177 Lu-DOTA-TATE (LUTATHERA) is a crucial radiopharmaceutical in neuroendocrine tumor therapy, yet real-world long-term safety data across diverse populations remain limited. This study aims to comprehensively assess the postmarketing safety of LUTATHERA using a real-world pharmacovigilance database.

METHODS

We conducted an observational study using the US Food and Drug Administration's Adverse Event Reporting System (FAERS) database from the first quarter of 2018 to the third quarter of 2024. Reports were filtered for LUTATHERA as the primary suspect. The characteristics and onset time of LUTATHERA-associated adverse events were analyzed. The disproportionality analysis via reporting odds ratio (ROR) and Bayesian confidence propagation neural network was employed to identify significant adverse event signals associated with LUTATHERA.

RESULTS

A total of 4058 reports identified with LUTATHERA as the primary suspected drug. LUTATHERA was linked to increased risks in in general disorders, gastrointestinal, hematological, metabolic, hepatobiliary, and endocrine systems.

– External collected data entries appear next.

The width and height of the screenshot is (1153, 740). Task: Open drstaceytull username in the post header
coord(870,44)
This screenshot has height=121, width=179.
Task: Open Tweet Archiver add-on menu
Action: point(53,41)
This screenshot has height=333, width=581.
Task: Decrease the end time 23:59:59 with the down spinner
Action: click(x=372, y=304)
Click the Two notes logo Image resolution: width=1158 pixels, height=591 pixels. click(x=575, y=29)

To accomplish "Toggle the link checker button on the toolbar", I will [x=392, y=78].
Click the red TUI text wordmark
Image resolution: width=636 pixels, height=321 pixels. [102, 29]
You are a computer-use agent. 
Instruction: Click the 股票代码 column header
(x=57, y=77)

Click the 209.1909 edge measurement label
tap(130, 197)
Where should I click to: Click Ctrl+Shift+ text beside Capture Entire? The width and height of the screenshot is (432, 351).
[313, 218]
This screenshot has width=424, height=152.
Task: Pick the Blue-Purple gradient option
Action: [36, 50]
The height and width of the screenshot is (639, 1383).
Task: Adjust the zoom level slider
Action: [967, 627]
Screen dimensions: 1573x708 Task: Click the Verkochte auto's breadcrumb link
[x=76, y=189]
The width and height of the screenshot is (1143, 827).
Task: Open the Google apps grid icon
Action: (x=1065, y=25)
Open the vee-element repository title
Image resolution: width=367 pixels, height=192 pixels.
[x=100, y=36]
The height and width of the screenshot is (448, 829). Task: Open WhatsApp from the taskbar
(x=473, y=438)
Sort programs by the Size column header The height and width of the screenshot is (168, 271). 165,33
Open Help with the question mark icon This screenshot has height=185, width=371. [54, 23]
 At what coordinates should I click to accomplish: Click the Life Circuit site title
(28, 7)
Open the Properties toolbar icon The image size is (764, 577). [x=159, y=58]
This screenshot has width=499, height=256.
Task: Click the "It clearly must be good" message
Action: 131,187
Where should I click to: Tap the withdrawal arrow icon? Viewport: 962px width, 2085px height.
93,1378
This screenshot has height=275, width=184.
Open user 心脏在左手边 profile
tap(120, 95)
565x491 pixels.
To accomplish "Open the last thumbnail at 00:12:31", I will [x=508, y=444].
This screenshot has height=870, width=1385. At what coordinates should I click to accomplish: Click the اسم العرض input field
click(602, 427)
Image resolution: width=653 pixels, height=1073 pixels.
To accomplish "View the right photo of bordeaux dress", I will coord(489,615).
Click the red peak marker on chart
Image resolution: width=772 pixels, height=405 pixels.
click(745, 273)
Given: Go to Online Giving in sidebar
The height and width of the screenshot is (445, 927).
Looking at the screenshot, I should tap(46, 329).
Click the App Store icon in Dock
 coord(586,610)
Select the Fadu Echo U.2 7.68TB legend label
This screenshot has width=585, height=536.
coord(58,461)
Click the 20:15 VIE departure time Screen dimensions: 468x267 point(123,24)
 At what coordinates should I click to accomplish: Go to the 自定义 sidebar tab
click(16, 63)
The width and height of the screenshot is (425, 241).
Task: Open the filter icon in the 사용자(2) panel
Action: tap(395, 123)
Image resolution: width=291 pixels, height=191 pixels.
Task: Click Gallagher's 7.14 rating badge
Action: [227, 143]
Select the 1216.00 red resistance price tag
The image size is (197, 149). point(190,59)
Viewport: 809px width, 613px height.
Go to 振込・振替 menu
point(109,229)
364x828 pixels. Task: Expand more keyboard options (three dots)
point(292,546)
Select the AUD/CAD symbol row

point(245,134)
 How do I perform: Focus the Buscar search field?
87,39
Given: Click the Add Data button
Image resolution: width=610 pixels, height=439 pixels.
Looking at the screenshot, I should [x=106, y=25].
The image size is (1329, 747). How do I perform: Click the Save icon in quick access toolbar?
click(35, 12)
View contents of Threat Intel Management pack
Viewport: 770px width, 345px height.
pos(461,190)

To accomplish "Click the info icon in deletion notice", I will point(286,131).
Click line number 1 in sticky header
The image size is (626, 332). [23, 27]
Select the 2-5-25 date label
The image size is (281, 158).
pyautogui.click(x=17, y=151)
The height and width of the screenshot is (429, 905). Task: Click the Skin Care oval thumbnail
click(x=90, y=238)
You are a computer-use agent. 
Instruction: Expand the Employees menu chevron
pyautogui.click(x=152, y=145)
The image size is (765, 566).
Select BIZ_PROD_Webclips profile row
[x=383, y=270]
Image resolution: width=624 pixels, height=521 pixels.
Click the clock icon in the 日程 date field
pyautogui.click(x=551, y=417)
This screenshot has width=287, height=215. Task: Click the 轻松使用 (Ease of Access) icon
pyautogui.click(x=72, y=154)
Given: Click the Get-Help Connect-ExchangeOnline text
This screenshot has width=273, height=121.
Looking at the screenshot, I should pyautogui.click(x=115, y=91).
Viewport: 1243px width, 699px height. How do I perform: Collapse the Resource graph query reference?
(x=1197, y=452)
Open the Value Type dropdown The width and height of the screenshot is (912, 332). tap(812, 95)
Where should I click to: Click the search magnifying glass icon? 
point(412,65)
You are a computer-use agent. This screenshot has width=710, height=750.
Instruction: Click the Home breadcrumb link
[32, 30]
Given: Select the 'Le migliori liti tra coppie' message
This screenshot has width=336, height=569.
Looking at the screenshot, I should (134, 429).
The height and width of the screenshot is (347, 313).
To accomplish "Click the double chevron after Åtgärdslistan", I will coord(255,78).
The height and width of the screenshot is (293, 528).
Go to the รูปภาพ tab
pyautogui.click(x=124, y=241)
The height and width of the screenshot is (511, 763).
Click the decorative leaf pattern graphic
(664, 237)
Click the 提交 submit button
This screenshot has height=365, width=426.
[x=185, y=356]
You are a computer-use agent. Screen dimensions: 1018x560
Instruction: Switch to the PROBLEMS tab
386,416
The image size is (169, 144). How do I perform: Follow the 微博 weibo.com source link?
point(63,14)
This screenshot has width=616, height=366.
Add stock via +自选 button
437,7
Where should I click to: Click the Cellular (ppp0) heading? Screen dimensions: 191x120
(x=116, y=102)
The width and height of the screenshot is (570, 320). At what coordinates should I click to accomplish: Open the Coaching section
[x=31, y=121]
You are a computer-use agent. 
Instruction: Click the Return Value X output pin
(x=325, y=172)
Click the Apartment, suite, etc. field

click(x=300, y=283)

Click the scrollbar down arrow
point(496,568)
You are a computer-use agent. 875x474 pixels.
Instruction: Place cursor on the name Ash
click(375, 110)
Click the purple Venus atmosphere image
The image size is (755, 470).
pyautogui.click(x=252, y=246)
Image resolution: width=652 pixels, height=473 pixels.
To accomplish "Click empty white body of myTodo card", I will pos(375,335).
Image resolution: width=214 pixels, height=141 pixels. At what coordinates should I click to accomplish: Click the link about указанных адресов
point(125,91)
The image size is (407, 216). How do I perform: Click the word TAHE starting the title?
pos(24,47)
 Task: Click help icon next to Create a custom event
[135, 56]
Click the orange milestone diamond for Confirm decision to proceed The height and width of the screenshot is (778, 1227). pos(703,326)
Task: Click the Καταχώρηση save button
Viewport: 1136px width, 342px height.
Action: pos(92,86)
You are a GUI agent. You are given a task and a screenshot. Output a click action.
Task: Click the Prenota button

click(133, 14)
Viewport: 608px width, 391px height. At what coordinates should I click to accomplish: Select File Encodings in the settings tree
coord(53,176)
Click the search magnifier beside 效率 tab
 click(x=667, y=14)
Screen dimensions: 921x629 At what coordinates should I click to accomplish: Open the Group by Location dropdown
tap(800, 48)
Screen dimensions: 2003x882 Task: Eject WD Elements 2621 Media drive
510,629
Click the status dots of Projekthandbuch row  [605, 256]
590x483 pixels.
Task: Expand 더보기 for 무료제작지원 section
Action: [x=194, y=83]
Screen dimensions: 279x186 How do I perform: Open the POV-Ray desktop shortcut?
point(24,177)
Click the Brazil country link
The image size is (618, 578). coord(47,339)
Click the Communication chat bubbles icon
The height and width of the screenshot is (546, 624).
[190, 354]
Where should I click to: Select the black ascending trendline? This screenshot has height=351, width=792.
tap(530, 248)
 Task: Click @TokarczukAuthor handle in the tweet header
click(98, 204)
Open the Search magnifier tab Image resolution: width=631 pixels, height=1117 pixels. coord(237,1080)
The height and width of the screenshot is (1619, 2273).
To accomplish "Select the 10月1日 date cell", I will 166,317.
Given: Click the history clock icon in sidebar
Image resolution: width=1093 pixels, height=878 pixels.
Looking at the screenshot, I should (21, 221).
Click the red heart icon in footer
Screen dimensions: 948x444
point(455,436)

Common adverse events like nausea, thrombocytopenia, and anemia aligned with clinical trial data. Novel and serious signals such as intestinal obstruction [ROR = 5.62, information component (IC) = 2.49], gastrointestinal hemorrhage (ROR = 2.84, IC = 1.50), carcinoid heart disease (ROR = 571.03, IC = 8.93), and esophageal varices hemorrhage (ROR = 11.92, IC = 3.57) were also identified. LUTATHERA-associated adverse events typically occurred within 2 months, with a median onset of 54 days.

CONCLUSION

This study enhances understanding of LUTATHERA's safety profile, offers clinicians valuable data, and advocates continuous pharmacovigilance. Continuous pharmacovigilance and potential label updates are recommended.